# Instructions to follow
Go line by line through the listing below and copy those that hold "text".

# Data supplied
*-*-*
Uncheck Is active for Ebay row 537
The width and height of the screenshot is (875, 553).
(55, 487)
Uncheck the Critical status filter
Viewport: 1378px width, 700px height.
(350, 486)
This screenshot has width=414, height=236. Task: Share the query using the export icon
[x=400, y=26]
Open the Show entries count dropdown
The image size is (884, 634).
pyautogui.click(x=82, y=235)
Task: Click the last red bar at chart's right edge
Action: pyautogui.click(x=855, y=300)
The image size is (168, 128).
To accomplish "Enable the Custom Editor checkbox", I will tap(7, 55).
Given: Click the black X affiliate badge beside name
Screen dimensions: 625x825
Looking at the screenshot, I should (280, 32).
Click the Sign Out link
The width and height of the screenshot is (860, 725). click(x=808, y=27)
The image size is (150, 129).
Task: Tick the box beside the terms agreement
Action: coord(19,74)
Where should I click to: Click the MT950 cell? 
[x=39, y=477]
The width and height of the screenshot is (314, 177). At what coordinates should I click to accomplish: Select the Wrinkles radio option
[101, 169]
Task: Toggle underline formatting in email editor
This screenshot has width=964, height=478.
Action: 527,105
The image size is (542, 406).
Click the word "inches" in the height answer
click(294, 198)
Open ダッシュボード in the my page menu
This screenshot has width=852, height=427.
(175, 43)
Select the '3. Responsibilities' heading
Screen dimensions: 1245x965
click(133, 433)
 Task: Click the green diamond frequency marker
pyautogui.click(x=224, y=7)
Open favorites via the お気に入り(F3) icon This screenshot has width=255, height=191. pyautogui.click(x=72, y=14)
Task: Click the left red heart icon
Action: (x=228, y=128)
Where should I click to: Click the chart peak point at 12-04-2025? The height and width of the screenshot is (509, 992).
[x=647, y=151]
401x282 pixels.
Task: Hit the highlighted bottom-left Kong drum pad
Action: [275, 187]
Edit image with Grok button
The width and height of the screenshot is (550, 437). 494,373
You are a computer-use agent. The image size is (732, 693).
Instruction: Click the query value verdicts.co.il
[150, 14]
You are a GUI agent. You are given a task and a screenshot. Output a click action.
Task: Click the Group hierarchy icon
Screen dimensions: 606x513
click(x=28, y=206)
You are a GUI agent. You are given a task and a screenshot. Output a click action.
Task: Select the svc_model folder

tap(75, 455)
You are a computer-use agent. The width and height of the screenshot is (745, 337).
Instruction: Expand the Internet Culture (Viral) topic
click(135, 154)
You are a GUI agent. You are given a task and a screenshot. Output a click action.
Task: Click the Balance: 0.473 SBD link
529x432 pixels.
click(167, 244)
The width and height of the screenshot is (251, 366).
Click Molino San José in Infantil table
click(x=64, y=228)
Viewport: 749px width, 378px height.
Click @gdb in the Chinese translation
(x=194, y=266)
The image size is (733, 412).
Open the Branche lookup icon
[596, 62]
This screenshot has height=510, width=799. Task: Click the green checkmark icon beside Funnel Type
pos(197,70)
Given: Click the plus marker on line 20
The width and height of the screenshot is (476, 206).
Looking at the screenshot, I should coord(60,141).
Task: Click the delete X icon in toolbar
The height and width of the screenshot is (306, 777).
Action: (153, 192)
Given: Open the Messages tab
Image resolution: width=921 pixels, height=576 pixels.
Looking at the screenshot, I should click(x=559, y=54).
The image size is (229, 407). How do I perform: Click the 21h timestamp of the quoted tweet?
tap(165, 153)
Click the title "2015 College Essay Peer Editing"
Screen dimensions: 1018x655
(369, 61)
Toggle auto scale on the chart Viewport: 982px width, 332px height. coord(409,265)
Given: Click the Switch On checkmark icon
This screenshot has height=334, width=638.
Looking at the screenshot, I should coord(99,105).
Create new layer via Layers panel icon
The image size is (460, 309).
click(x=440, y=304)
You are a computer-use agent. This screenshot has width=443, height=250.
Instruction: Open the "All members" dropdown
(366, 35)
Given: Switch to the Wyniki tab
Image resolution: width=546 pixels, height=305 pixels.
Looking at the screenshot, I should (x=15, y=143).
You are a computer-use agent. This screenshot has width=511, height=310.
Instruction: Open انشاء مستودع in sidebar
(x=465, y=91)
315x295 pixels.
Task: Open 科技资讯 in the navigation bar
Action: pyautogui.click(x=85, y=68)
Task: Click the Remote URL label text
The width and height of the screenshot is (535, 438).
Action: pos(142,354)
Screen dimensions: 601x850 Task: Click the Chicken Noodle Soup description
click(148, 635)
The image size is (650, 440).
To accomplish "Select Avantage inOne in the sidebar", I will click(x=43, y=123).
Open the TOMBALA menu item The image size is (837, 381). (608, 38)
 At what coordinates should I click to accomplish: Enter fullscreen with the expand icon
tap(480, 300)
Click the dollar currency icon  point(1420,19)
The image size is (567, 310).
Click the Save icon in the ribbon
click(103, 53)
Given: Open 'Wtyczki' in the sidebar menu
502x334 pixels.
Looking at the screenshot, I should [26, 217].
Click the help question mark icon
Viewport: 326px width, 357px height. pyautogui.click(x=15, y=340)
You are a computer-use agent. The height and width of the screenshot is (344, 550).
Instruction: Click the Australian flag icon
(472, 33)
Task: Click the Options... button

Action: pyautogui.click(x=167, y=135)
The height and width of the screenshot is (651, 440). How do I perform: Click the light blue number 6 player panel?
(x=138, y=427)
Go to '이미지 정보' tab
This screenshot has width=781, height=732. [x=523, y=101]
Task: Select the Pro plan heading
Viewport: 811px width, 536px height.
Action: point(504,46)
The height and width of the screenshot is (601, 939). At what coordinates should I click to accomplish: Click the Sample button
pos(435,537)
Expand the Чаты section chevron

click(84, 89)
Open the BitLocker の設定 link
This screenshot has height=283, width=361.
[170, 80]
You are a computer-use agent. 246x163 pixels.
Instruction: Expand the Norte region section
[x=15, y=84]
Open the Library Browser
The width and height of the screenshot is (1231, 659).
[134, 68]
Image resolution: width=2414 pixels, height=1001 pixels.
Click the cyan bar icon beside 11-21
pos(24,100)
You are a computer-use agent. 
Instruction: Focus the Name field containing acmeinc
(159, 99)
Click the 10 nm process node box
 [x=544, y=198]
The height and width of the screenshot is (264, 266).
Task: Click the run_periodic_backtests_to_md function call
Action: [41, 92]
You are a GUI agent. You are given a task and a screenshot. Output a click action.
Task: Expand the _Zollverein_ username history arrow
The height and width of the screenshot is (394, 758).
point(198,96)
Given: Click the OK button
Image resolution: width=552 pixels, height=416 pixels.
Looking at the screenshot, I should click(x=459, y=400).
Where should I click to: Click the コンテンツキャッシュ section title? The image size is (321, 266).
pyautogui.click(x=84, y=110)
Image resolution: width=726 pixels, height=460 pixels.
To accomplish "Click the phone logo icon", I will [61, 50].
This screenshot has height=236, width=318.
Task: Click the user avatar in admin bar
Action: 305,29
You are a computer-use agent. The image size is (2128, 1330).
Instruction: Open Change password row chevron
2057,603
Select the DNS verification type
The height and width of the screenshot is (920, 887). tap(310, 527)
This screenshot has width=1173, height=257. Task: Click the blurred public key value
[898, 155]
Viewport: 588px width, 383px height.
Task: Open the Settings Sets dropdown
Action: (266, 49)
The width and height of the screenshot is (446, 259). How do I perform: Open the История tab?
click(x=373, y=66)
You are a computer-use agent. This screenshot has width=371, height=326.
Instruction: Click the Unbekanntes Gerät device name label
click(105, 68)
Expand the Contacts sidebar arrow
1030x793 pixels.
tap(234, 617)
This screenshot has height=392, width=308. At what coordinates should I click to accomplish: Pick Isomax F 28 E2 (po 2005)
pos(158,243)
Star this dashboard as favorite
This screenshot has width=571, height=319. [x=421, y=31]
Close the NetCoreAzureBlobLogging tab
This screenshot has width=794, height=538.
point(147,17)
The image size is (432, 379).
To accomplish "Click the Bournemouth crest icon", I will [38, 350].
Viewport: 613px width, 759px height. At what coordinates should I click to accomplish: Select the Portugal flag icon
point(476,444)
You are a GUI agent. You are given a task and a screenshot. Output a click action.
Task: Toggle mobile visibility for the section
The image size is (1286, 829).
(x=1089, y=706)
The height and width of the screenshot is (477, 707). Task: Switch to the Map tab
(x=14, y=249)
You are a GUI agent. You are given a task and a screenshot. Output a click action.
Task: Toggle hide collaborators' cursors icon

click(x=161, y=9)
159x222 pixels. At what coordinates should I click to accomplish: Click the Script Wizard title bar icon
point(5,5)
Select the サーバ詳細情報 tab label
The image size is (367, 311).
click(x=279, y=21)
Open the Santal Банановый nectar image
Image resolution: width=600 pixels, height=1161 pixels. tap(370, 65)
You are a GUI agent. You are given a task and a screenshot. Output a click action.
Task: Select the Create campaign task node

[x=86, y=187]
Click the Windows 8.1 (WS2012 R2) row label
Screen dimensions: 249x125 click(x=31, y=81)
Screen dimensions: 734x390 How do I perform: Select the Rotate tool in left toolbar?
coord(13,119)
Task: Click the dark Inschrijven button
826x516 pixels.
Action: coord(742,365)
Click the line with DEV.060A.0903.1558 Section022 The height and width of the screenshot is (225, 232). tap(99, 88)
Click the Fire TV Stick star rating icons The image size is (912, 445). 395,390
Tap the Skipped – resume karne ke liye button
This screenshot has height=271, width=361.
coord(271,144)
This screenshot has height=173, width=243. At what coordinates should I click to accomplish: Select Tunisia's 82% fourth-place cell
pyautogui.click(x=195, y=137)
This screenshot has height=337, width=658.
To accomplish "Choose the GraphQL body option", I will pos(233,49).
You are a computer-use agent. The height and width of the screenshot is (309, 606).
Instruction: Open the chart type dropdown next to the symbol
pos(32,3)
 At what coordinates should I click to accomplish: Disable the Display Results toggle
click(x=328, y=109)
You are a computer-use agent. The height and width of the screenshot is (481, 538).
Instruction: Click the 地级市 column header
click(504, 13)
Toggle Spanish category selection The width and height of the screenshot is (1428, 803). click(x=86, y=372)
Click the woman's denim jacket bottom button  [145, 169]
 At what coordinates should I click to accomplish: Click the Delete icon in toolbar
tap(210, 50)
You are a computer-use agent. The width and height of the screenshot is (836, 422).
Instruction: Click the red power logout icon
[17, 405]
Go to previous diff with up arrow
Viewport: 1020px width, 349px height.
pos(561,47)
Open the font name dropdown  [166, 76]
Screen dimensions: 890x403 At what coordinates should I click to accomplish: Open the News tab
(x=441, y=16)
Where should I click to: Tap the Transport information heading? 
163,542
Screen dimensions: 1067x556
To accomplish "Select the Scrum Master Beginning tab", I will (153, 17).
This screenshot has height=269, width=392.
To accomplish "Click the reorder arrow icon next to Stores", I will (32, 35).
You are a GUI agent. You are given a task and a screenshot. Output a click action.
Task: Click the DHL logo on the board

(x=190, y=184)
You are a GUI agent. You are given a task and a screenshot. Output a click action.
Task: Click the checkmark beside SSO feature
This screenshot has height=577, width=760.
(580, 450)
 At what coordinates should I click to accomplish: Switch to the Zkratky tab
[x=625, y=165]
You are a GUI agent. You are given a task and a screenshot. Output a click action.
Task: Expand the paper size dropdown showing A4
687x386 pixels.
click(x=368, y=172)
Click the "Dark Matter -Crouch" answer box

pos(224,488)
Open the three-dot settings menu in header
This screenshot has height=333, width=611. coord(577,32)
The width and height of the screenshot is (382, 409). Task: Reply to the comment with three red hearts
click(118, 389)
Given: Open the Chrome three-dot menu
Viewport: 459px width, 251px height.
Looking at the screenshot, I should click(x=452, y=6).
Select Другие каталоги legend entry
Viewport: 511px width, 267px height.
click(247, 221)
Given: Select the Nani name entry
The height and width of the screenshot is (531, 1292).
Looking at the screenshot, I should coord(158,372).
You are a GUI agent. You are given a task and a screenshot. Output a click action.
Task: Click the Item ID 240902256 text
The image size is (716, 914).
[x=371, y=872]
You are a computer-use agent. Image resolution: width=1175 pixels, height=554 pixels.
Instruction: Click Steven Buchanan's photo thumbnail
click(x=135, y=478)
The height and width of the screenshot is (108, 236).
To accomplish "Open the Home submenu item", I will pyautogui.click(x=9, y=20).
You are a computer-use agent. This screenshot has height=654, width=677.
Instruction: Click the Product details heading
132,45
*-*-*
# Worked solution
Task: Click the Remote URL label text
Task: Click the Item ID 240902256 text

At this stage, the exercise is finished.